O conteúdo da Resolução 1.368 é semelhante, com o agravante de admitir o exercício do direito à legítima defesa individual ou coletiva nos termos do art. 51 da Carta da ONU pelos Estados Unidos. Tal resolução é, sem dúvida, uma afronta às disposições da Carta das Nações Unidas sobre o Direito da Guerra e, entre outras, à definição de "agressão" presente na Resolução 3.314 da Assembléia Geral. Ao prever o direito de exercer a legítima defesa sem mencionar contra qual Estado este direito seria exercido, a resolução foi demasiado permissiva. Um dos fundamentos jurídicos do governo americano na invasão do Afeganistão e do Iraque foi justamente a permissão contida na Resolução nº 1.368. A nosso ver, as duas mencionadas resoluções são flagrantemente ilegais dentro da sistemática da Carta de São Francisco. Ainda que controversa esta matéria, consideramos que são passíveis de controle de legalidade pela Corte Internacional de Justiça, uma vez que o Conselho agiu de forma ultra vires, excedendo os limites da sua competência ao aprova-las.

Fato é que o grande número de convenções que procuram definir o terrorismo e criar instrumentos para o seu combate, e a grande adesão dos Estados, eliminam quaisquer dúvidas sobre uma opinio juris em relação ao dever de se envidar esforços para preveni-lo.
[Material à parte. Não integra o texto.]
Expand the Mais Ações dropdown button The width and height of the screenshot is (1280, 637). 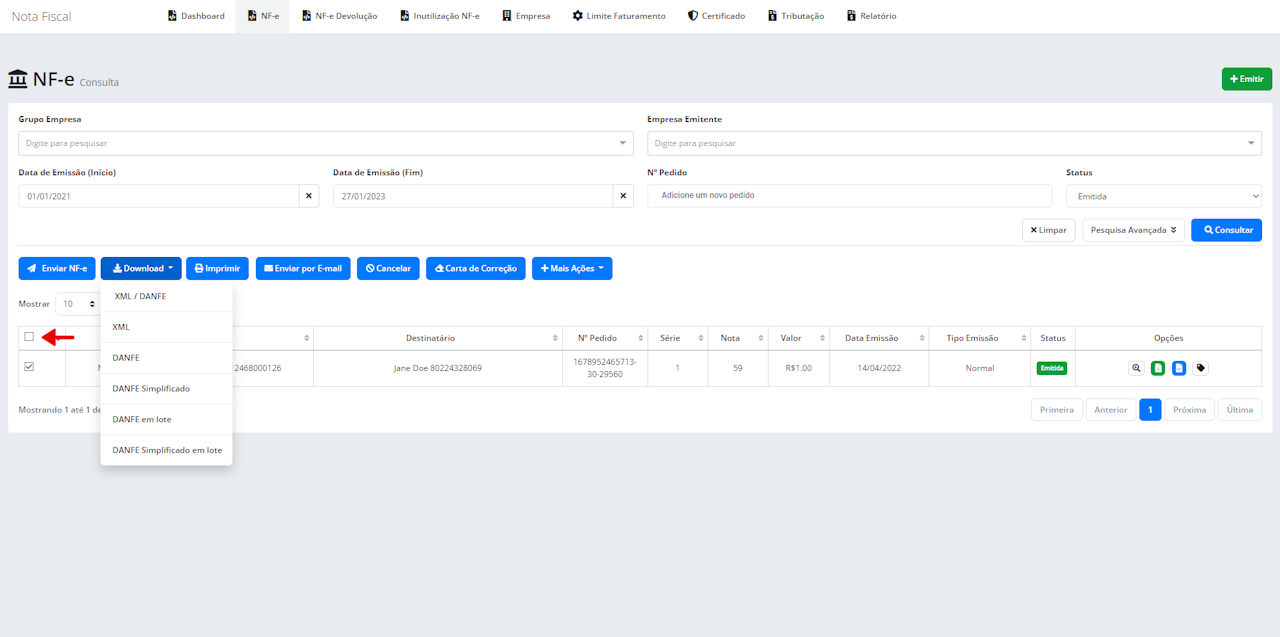(x=572, y=268)
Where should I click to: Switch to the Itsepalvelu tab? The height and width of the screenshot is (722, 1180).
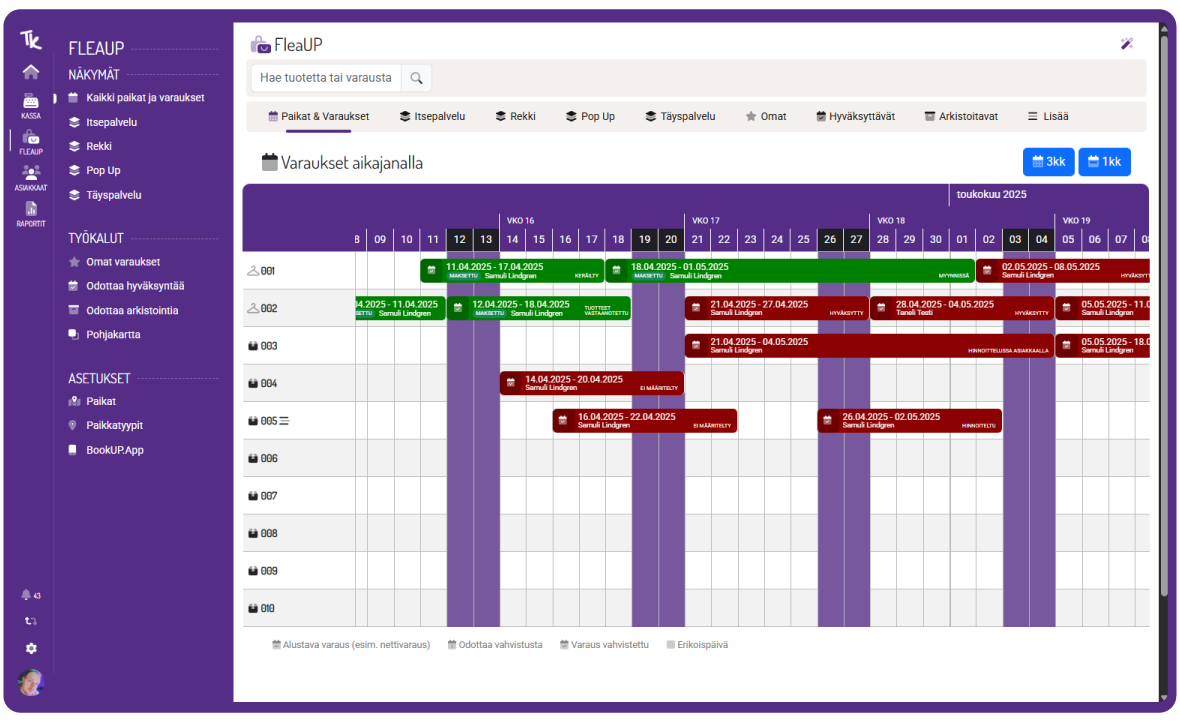(x=432, y=116)
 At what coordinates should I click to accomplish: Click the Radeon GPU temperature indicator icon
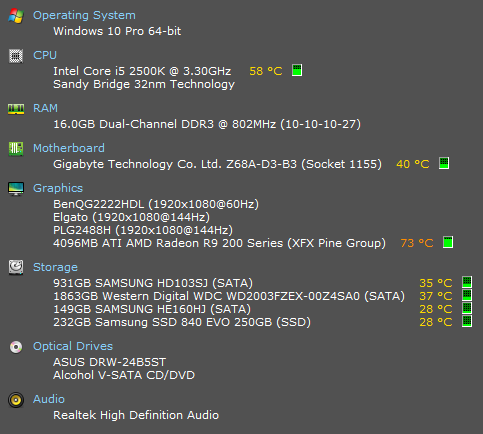point(448,242)
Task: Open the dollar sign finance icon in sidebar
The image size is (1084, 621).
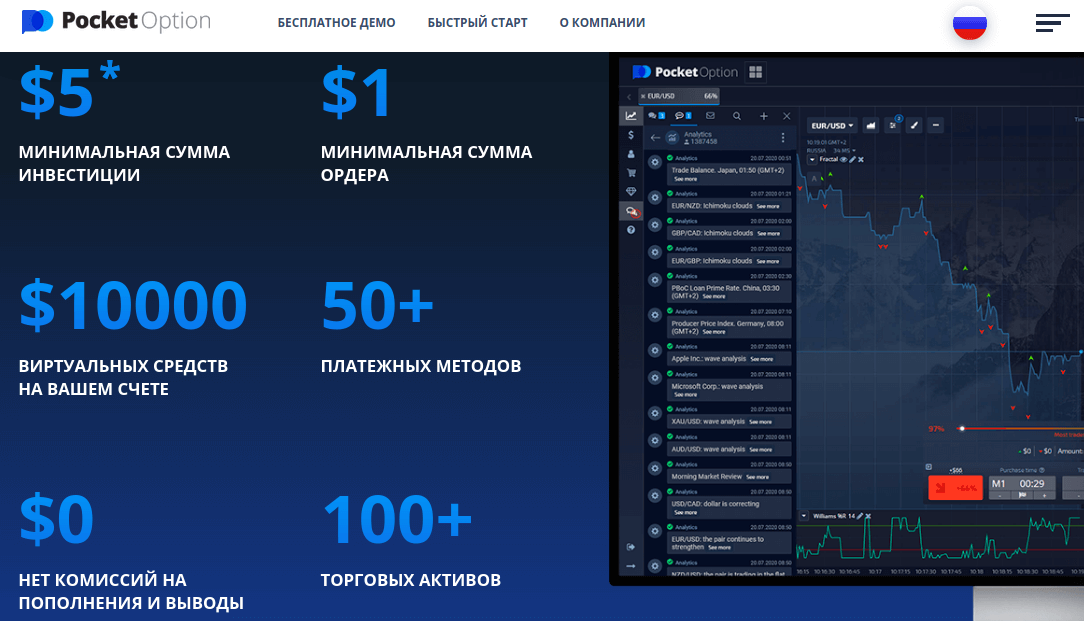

O terrorismo caracteriza-se, pois, como um delito hostis humanis generis, situando-se entre os mais repudiáveis crimes internacionais. [09] Entre as principais convenções internacionais para a repressão e prevenção de atos terroristas pode-se citar as seguintes:

- Convention on the High Seas, Apr. 29, 1958;

- United Nations Convention on Law of the Sea, Dec. 10, 1982, 21 I.L.M. l261;

- Convention for the Suppression of Unlawful Acts Against the Safety of Maritime Navigation, Mar. 10, 1988;

- Protocol for the Suppression of Unlawful Acts Against the Safety of Fixed Platforms Located on the Continental Shelf, l0 Mar. l988;

- Convention on Offences and Certain Other Acts Committed on Board Aircraft, Sept. 14, 1963;

- Convention for the Suppression of Unlawful Seizure of Aircrafts (Hijacking Convention), Dec. 16, 1970;

- Convention on the Prohibition of the Development, Production, Stockpiling and Use of Chemical Weapons and on their Destruction (CWC Convention], Jan. 13, 1993, 32;

- Convention for the Suppression of the Financing of Terrorism [Terrorism Financing Convention]; U.N. Doc. 9 Dec. l999;

- Convention for the Suppression of Unlawful Acts Against the Safety of Civil Aviation, Jan. 26, 1973;

- Protocol for the Suppression of Unlawful Acts of Violence at Airports Serving Civil Aviation [Montreal Protocol], Jan. 12, 1988, 27;

- Convention on the Prevention and Punishment of Crimes Against Internationally Protected Persons, Including Diplomatic Agents [Diplomats Convention], Dec. 14, 1973

- Convention Against the Taking of Hostages [Hostage-Taking Convention], Dec. 17, 1979;

- Convention on the Safety of United Nations and Associated Personnel [U.N. Personnel Convention];

- Convention on the Marking of Plastic Explosives for the Purpose of Detection, Mar. 1, 1991;

- Convention for the Suppression of Terrorist Bombings [Terrorist Bombing Convention], U.N. Doc. 9 Jan. 1998;

- Convention on the Prohibition of the Development, Production and Stockpiling of Bacteriological (Biological) and Toxin Weapons and on Their Destruction [BWC Convention], Apr. 10, 1972;

- Convention on the Physical Protection of Nuclear Material3 Mar. l980;

- Convention on the Prohibition of the Development, Production, Stockpiling and Use of Chemical Weapons and on their Destructionl3 Jan. l993;

- Draft Convention on the Suppression of Acts of Nuclear Terrorism [Nuclear Terrorism Convention], U.N. Doc. Jan. l997).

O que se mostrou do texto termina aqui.